Exercise details
Repeat each record word for word. Leave nothing out.

Source data START

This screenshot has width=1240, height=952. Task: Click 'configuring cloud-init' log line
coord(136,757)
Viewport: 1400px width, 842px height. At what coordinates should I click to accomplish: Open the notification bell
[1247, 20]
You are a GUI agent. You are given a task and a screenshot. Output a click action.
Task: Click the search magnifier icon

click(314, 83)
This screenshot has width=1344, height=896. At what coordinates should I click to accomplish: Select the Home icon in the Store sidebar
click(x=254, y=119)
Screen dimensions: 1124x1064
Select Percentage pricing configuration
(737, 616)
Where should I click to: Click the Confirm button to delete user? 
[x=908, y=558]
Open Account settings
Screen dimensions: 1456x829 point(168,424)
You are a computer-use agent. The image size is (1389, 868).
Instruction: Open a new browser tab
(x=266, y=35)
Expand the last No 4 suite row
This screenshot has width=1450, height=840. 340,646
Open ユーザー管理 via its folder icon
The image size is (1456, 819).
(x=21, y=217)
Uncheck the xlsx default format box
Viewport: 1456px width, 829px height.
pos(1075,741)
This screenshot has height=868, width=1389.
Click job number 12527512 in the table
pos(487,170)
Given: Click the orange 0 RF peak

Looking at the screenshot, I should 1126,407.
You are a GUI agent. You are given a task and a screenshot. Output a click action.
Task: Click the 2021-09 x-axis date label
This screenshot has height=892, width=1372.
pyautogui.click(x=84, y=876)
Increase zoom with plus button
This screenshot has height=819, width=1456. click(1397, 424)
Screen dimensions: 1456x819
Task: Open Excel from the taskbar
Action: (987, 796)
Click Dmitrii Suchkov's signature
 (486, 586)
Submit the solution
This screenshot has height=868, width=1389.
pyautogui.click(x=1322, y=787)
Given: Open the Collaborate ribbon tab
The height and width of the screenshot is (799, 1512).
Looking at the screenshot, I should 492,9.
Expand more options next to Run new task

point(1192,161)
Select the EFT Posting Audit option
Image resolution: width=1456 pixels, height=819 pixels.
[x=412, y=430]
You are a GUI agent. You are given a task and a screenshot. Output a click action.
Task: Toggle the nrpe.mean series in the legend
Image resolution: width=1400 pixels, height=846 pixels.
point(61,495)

Source data END

Solution to the problem
This screenshot has width=1240, height=952. Task: Click 'configuring cloud-init' log line
coord(136,757)
Viewport: 1400px width, 842px height. At what coordinates should I click to accomplish: Open the notification bell
[1247, 20]
You are a GUI agent. You are given a task and a screenshot. Output a click action.
Task: Click the search magnifier icon

click(314, 83)
This screenshot has width=1344, height=896. At what coordinates should I click to accomplish: Select the Home icon in the Store sidebar
click(x=254, y=119)
Screen dimensions: 1124x1064
Select Percentage pricing configuration
(737, 616)
Where should I click to: Click the Confirm button to delete user? 
[x=908, y=558]
Open Account settings
Screen dimensions: 1456x829 point(168,424)
You are a computer-use agent. The image size is (1389, 868).
Instruction: Open a new browser tab
(x=266, y=35)
Expand the last No 4 suite row
This screenshot has width=1450, height=840. 340,646
Open ユーザー管理 via its folder icon
The image size is (1456, 819).
(x=21, y=217)
Uncheck the xlsx default format box
Viewport: 1456px width, 829px height.
pos(1075,741)
This screenshot has height=868, width=1389.
Click job number 12527512 in the table
pos(487,170)
Given: Click the orange 0 RF peak

Looking at the screenshot, I should 1126,407.
You are a GUI agent. You are given a task and a screenshot. Output a click action.
Task: Click the 2021-09 x-axis date label
This screenshot has height=892, width=1372.
pyautogui.click(x=84, y=876)
Increase zoom with plus button
This screenshot has height=819, width=1456. click(1397, 424)
Screen dimensions: 1456x819
Task: Open Excel from the taskbar
Action: (987, 796)
Click Dmitrii Suchkov's signature
 (486, 586)
Submit the solution
This screenshot has height=868, width=1389.
pyautogui.click(x=1322, y=787)
Given: Open the Collaborate ribbon tab
The height and width of the screenshot is (799, 1512).
Looking at the screenshot, I should 492,9.
Expand more options next to Run new task

point(1192,161)
Select the EFT Posting Audit option
Image resolution: width=1456 pixels, height=819 pixels.
[x=412, y=430]
You are a GUI agent. You are given a task and a screenshot. Output a click action.
Task: Toggle the nrpe.mean series in the legend
Image resolution: width=1400 pixels, height=846 pixels.
point(61,495)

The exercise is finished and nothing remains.